The "Groundhog Day" of awkwardness
If you’ve spent any time with the time-loop subgenre, you know the drill: the protagonist has to learn a deep life lesson to break the cycle. In the 2014 version of Premature, that lesson is basically "try not to be a teenage boy." It takes the high-concept mechanic from movies like Palm Springs and applies it to the single most embarrassing biological failure a high schooler can experience. It’s a relentless premise. While other loop movies use the repetition to explore existential dread or solve a murder, this flick is purely interested in the "gross-out" factor.
Better versions of this vibe
If you are looking for a coming-of-age comedy that actually has something to say, this probably isn't the one. It sits in that awkward middle ground between the genuine heart of Superbad and the pure chaos of American Pie. If your teen liked those, they’ll find this familiar, but likely inferior. The humor relies heavily on bodily fluids and the kind of "cringe" comedy that was peak 2014 but feels a bit dusty today.

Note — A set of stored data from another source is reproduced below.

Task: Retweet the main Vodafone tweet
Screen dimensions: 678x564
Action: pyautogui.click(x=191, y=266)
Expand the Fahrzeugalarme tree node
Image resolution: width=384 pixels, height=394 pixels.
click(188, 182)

The performance by John Karna is actually pretty solid. He sells the panic of a guy who keeps waking up in the same mess, but the script doesn't give him much to work with beyond the central gag. Critics were largely unimpressed, and it’s easy to see why. It’s a one-joke movie that has to tell that joke about twelve times before the credits roll.
When to actually watch it
This is "background noise" cinema. It’s the kind of thing you put on when you want a movie that requires zero brain power and you don't mind a high volume of graphic sex jokes. It doesn't have the wit of modern teen comedies, nor does it have the staying power of the classics it tries to emulate. If you’re a completionist for the time-loop genre, it’s a curious footnote. Otherwise, it’s a movie that lived and died by its gimmick. Critics on Metacritic and Rotten Tomatoes generally panned it for a reason: once you get past the initial shock of the premise, there isn't much left to discover.